EXERCISE AIM: The task calls for each line of the records below in which the word "Expand" appears.

ENTRIES PROVIDED:
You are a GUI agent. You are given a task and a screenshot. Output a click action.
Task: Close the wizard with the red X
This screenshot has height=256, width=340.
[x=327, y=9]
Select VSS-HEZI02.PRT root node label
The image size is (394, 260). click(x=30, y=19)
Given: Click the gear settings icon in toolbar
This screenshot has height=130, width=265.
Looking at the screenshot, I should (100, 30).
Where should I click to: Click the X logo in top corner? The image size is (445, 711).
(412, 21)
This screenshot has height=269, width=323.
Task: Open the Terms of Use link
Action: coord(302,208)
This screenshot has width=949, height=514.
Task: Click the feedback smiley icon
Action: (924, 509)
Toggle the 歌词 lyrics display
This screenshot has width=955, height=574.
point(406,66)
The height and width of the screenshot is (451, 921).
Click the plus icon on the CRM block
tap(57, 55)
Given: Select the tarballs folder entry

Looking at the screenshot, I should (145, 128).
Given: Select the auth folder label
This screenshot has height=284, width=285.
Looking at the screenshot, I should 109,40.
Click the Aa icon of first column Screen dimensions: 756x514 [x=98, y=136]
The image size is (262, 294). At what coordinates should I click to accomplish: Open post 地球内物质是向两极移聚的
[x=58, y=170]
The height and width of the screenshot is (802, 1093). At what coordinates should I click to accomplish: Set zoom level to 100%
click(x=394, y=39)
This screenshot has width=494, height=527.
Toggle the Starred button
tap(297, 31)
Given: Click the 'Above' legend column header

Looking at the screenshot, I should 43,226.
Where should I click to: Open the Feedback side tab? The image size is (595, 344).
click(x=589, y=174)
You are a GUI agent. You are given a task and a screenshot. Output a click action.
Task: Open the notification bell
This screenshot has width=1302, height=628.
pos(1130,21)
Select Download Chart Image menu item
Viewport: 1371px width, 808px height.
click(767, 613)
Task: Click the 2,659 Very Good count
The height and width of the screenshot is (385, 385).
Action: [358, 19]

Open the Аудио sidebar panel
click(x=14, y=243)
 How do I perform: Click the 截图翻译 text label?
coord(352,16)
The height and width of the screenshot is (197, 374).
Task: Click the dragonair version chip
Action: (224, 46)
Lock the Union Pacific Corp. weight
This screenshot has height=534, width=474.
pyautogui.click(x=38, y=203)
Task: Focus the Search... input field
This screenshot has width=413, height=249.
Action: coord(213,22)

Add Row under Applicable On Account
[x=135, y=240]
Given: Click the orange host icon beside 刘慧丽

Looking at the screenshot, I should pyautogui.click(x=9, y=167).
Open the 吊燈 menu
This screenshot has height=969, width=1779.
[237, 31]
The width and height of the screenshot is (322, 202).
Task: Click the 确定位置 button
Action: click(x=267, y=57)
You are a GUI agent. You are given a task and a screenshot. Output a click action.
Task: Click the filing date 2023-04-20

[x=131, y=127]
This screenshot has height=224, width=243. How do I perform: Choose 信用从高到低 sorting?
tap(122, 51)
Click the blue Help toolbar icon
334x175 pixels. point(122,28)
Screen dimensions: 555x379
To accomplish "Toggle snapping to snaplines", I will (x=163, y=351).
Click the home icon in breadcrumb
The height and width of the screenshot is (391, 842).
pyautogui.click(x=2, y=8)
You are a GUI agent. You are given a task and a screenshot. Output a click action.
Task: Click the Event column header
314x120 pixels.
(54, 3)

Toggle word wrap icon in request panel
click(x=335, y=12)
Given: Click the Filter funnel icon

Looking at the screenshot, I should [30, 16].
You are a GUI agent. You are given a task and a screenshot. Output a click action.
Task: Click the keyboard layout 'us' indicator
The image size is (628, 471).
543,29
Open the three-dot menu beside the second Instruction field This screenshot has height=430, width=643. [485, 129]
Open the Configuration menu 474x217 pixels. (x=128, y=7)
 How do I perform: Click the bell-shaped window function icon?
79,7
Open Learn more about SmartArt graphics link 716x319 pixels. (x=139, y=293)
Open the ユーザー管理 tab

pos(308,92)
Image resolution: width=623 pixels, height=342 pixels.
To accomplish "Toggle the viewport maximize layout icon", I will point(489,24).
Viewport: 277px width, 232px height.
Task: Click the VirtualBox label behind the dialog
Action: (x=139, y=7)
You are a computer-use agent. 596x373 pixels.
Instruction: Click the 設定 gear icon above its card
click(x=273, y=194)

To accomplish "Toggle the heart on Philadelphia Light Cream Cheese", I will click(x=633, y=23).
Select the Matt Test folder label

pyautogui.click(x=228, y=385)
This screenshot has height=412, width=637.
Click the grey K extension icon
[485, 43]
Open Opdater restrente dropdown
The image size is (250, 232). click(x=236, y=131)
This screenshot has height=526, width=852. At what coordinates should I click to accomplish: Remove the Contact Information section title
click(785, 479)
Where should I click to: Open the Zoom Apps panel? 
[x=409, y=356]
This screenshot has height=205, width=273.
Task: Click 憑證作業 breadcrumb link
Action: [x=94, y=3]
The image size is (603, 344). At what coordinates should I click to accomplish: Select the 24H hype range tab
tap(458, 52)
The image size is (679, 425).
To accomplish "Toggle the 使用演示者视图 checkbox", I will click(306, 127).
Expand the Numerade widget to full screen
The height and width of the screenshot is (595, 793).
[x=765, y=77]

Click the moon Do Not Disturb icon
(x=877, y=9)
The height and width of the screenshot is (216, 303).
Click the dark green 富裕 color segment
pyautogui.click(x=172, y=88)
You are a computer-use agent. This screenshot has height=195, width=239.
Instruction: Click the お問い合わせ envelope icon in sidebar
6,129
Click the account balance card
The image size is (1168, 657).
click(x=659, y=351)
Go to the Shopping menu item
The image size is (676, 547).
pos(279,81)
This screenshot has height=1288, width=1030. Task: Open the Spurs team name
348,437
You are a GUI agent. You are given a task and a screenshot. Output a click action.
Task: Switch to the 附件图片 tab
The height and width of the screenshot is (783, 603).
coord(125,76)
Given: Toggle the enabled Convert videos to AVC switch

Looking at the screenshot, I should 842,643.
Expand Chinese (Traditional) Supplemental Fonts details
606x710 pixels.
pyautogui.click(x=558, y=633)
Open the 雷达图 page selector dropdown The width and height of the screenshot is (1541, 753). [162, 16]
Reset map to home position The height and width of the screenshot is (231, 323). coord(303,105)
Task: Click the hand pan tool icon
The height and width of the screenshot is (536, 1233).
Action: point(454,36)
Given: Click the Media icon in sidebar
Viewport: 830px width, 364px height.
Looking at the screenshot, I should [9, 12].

RESPONSE AREA:
Expand the Numerade widget to full screen
Expand Chinese (Traditional) Supplemental Fonts details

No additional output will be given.